Soho menjadi ikon kota New York sebagai kawasan bagi golongan muda kreatif, dipenuhi dengan berbagai atraksi kuliner restoran kelas atas yang antriannya mengular, seperti Balthazar, Nobu, Roul, Le Cou Cou.

Bagian kota dengan luas 26 blok dan 500 bangunan lebih ini sangat mempesona dengan elemen cast iron di bangunan dan batu-batu paving jalanan dari Belgian stones, yang sejak 1973 ditetapkan sebagai kawasan bersejarah.

Peremajaan bagian kota seperti Battery Park, Soho menjadi perhatian utama sejak Bloomberg menjadi Walikota. Ketua Komisi Perencanaan dan Chief Planners nya, Amanda Burden, menjadikan kota dunia ini bertambah pesonanya, karena semakin berwawasan skala ruang manusia.

Masih banyak lagi peremajaan dilakukan di kota ini. Yang menarik adalah, tumbuhnya landmark semakin vibrant, membuat orientasi manusia di kota pun semakin mudah.

Lain di kota-kota dimana sistem grid hampir tidak dikenal, seperti Jakarta. Kecuali sebagian kawasan kota tua,  Menteng dan Kebayoran Baru, jalan-jalan kita berkelok-kelok mengikuti kontur dan obstacle.

Akibatnya, warga terbiasa menghafal jalanan yang kompleks, tanpa ada sitematisasi grid. Apalagi, hampir tidak ada peremajaan kota yang signifikan, karena memang rencana tata ruang kota yang tidak mengemas itu.

Yang menarik, masyarakat yang terbiasa dengan menghafal jalan-jalan yang berkelok dan rumit, malah cenderung bingung ketika harua melewati kawasan grid.

Warga pun tersesat, dalam kesederhanaan desain.

Kota yang compang camping

Fenomana lain kota kita adalah polusi visual. Kebanyakan kota-kota Indonesia sangat riuh rendah dan kacau balau akibat polusi visual karena billboard luar ruang dan papan-papan iklan. Hampir tidak ada satupun kota kita yang mampu mengatur ini. 

Boca Raton, Florida. Kota kecil seperti kecamatan ini bersebelahan dengan West Palm Beach dan Fort Lauderdale.

Boca Raton salah satu tempat terkaya di AS, dan 3 dari 10 real estate termahal di AS berlokasi disini.
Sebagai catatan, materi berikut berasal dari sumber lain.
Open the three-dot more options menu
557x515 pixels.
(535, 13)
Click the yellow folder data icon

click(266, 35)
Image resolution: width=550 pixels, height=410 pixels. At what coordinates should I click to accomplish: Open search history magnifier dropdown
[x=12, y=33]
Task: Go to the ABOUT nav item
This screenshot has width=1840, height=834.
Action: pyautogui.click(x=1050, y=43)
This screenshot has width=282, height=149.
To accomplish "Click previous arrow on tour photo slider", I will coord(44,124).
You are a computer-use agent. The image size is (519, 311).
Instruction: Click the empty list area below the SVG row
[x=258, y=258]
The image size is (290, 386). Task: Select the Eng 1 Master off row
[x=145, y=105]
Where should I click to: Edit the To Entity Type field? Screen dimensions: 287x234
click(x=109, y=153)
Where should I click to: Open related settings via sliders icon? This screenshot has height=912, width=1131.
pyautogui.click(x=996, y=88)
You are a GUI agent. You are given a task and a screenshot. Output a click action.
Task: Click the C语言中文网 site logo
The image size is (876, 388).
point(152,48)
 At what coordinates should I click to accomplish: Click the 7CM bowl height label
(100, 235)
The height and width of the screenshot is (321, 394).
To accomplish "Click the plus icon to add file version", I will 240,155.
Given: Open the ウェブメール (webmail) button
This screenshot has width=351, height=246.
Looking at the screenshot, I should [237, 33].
Kota ini bagian dari Metro Miami yang hampir 6 juta orang.

Sambil jogging berkeliling melalui resort dan perumahan warga, melayang-layang pikiran ini, membandingkan dengan kota yang saya tahu.

Boca Raton dirancang oleh  arsitek Adisson Mizner tahun 1924. Dia kemudian menjadi Kepala Dinas Tata kotanya, seperti Burden di masa kini. Kota ini menjadi pusat IBM pada dekade 1970-an, dan ditempat ini ditemukan PC IBM.

Sampai sekarang, kota ini mempunyai kode dan aturan yang sangat ketat tentang billboard atau papan reklame. Di kota ini dilarang ada billboard, tidak satupun. Satu-satunya, hanya peninggalan jaman perang saudara, cuma satu.

Perusahaan dan pebisnis banyak yg mencoba mengubah aturan tersebut, tapi rakyat dan DPRD-nya sampai sekarang tidak memberi izin. 

Hasilnya, kota kecil yang cantik, dan nyaman. Kita seperti berjalan di taman, menuju ke laut, dengan pemandangan terbuka dan tanpa sakit mata oleh sampah visual dari billboard. Segar. Sehat rasa nya.

Betapa, saya merindukan pemandangan bebas polusi visual. Betapa nyamannya, kita dihargai, karena hak kita dijamin oleh pemerintah.

Padahal, kota Boca Raton terkenal sebagai tempat tinggal pensiunan mafia-mafia New York, Philadelphia, New Orleans.

Ruang fisik dibantai habis oleh polusi visual yang seringkali melecehkan intelektualitas dan rasa nyaman kita.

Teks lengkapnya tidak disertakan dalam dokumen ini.